**Study text:**

====

By: Jeffrey Hess
Being an HVAC Service Technician can be quite challenging at times, and also quite rewarding at the same time. The one aspect of this trade that is always consistent is, the Customer interaction. No matter how small or large the job I’m on, interacting with that customer is the number one most important part of that service experience. It almost always sets the “Tone” for what will occur going forward on that service call or repair job.
I learned quite early in my life, that being able to hold a conversation with another person is key to a successful life. This idea holds true with every trade, but especially the HVAC industry. Almost always the person who calls you out, doesn’t know much about what the issue might be. They only know the symptom or result of an issue with their equipment. As you introduce yourself or greet the customer, whether on the phone, in person, or through a digital technology. The feeling should be that you want to be there, and that you will do your best to diagnosis the problem as quickly as possible. Even if I have no idea what might be going on, or if the customer is very confused, it’s important to listen to them and always ask for the “story” of what’s been going on. This is critical, as it establishes a good line of communication with the contact and they feel that your there to help them, and this can’t be completed without the initial conversation occurring. Many technicians try to avoid this step, as they themselves are not comfortable communicating. This is why I feel that communication could be your most valuable tool in your tool bag.
Once the communication has been established, and you’re on the property, starting your troubleshooting of the issue. This next step can be the hardest, because let’s assume you have news for the customer that is negative. Something is broken, damaged, leaking, or burnt. The conversation will then occur with the customer to tell them what is wrong, how it will be fixed, the downtime, and the possible cost of the repair. Going back to that initial conversation, if that went well, this conversation will be much easier. As the customer will feel comfortable with you and have a sense of trust will be established. When that occurs, they will take the repair news much easier and will feel confident of your diagnosis and plan of repair. The confidence as the technician in this stage is critical, the contact must feel that you’re trying the best you can and will do everything possible to fix the issue. Now you have been given permission to fix the issue, and the next phase begins.

====

**Work to complete:**
1. From the HVAC technician essay, extract the passage from "By: Jeffrey Hess" to "or repair job.".
2. Extend the HVAC technician essay by writing what follows its final sentence.

====

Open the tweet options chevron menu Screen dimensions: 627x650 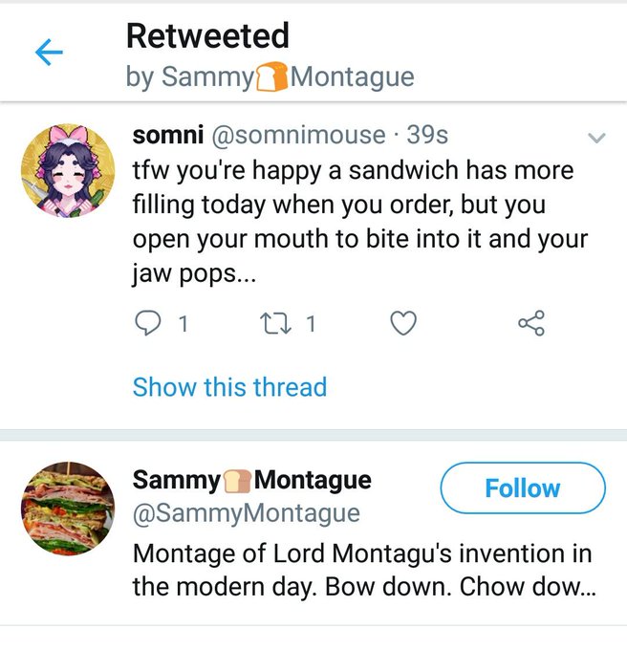(x=596, y=138)
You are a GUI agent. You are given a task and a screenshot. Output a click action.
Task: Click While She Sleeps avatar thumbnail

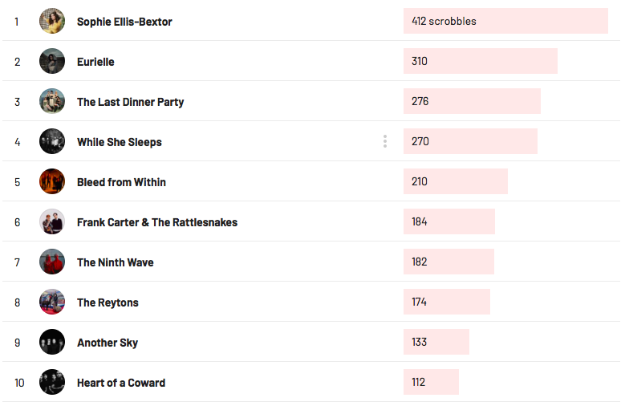point(52,141)
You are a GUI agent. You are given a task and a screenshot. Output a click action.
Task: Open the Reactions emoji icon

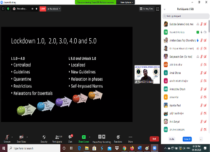118,137
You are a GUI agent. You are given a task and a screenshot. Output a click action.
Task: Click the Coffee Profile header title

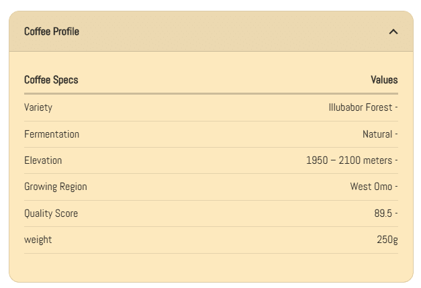[x=52, y=32]
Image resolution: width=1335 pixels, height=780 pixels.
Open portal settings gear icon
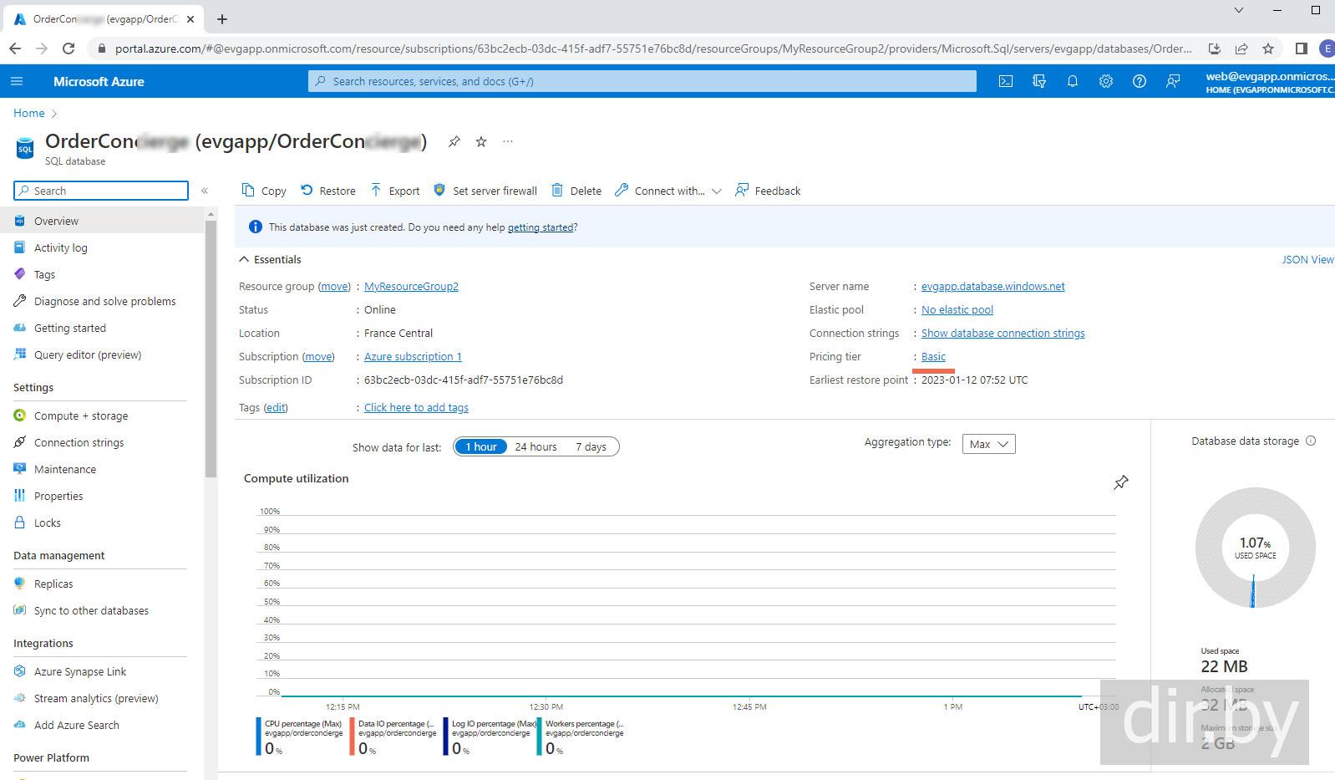click(x=1106, y=81)
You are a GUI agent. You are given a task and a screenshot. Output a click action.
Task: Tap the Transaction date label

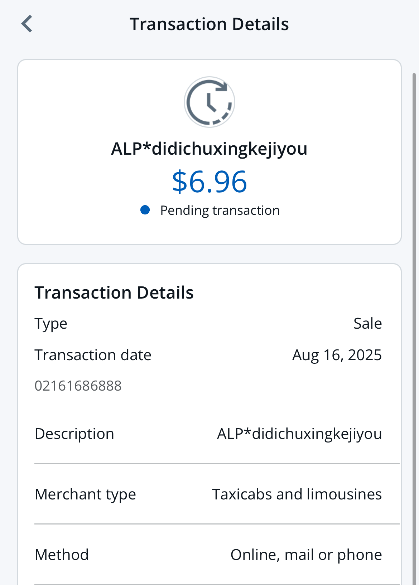click(93, 355)
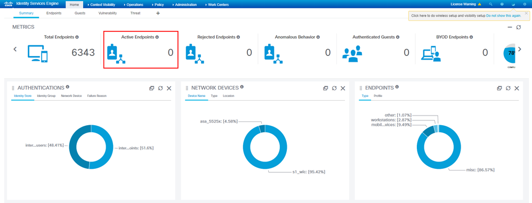Switch to the Vulnerability dashboard tab

point(108,13)
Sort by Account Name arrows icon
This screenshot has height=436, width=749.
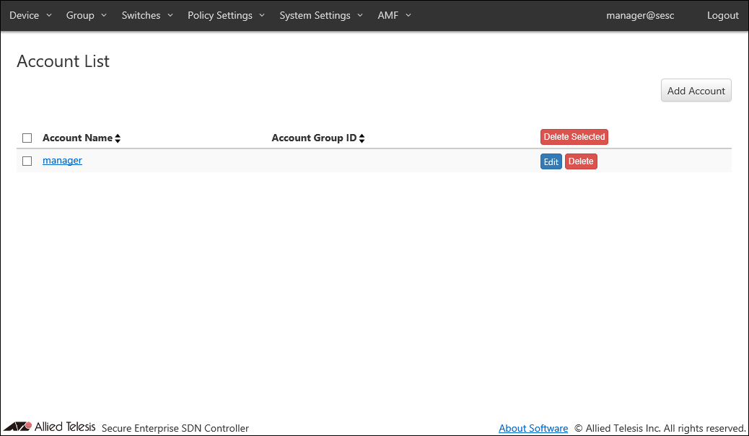[118, 138]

====

**Per-task outputs:**
1.
By: Jeffrey Hess
Being an HVAC Service Technician can be quite challenging at times, and also quite rewarding at the same time. The one aspect of this trade that is always consistent is, the Customer interaction. No matter how small or large the job I’m on, interacting with that customer is the number one most important part of that service experience. It almost always sets the “Tone” for what will occur going forward on that service call or repair job.

2.
You’ve purchased parts, fixed the leak, or whatever needed to be done and then you verified the system is operating correctly and they’re issue is resolved to the best of your ability. Now the conclusion of the call can occur. You write up your service report, fill in all the information, put all labor and parts on that ticket. You then confidently talk to the customer in person or on the phone and tell them a brief story of what you did. So, they have a basic understanding of what happened, this is important, because if their boss asks them, they should be able to tell a basic story to anyone who might also want to know what went wrong. If this is done correctly and with confidence, the customer will sign the ticket, knowing you did your best and treating them as fairly and honestly as possible. You now can walk away from that job with a feeling of confidence and a great sense of accomplishment that you did your best.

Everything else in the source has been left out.